The 0.8 mg/kg arm showed a median percent reduction in monthly seizure frequency of 72.4% compared to 17.4% with placebo. The drug was generally well tolerated, with the adverse events occurring remaining consistent with fenfluramine’s known safety profile.

A patient population of 119 was randomized to each of the 3 arms a 1:1:1 ratio. Patients were titrated to their assigned dose and then remained at the fixed dose for 12 weeks.

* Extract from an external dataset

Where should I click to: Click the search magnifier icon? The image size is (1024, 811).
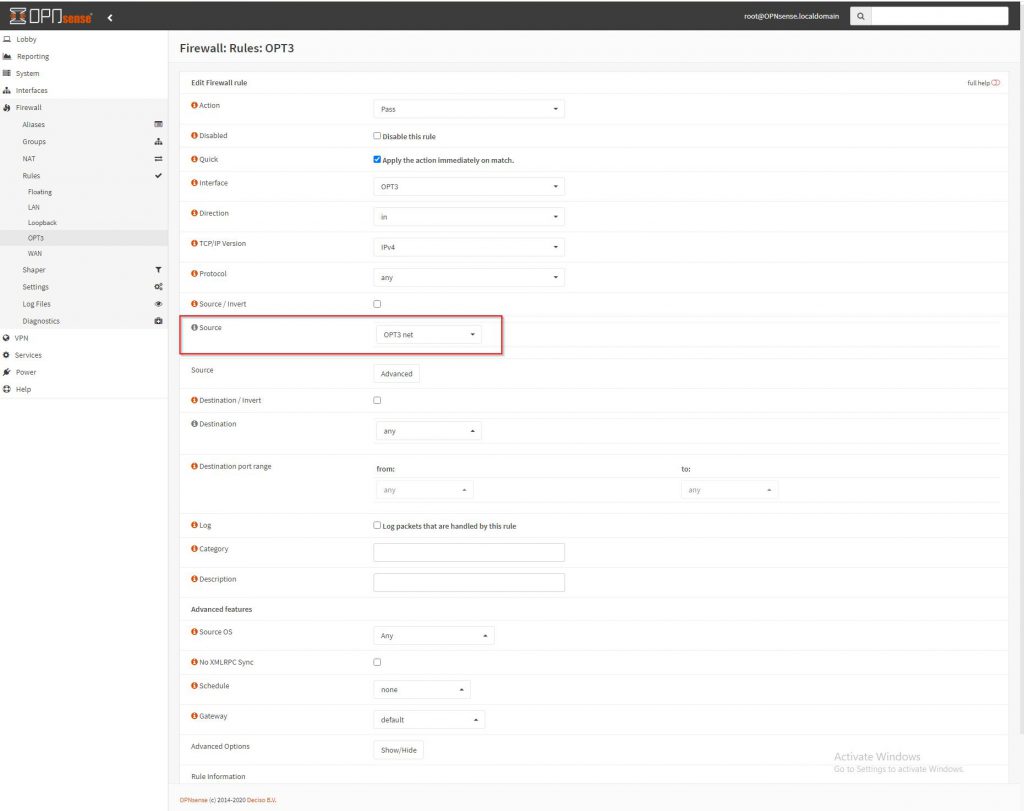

The secondary endpoint of the proportion of patients with a 50% reduction in seizures was seen by 70% of the 0.8 mg/kg dose group and by 41% of the 0.2 mg/kg dose group, compared to 7.5% on placebo.

The 0.8 mg/kg cohort observed the longest seizure-free period at 20.5 days (p<0.001), while the 0.2 mg/kg group saw a 14-day period (p=0.011) and 9 days with placebo. This is especially heartening, as improving the quality of life for epilepsy remains one of the biggest unmet needs, according to Jerry J Shih, MD, the director of the epilepsy center and a profesor of neurosciences at UC San Diego Health.

"One of the biggest unmet needs in the field of epilepsy is how do we improve quality of life in patients who continue to have seizures? A lot of energies have been focused on trying to eliminate seizures to make people seizure-free, and absolutely that's our primary goal," Shih told MD Magazine. "But for patients who are not seizure-free and who have undergone all of the appropriate studies — have tried a number of medications, may have gone through some surgical evaluation and procedures and are still not seizure-free – I think one of the challenges is how we as a society can come up with better ways of elevating their quality of care, our quality of life."

Zogenix is expecting top-line results from Study 1504, which is nearing full enrollment its second phase 3 study, in the first half of 2018.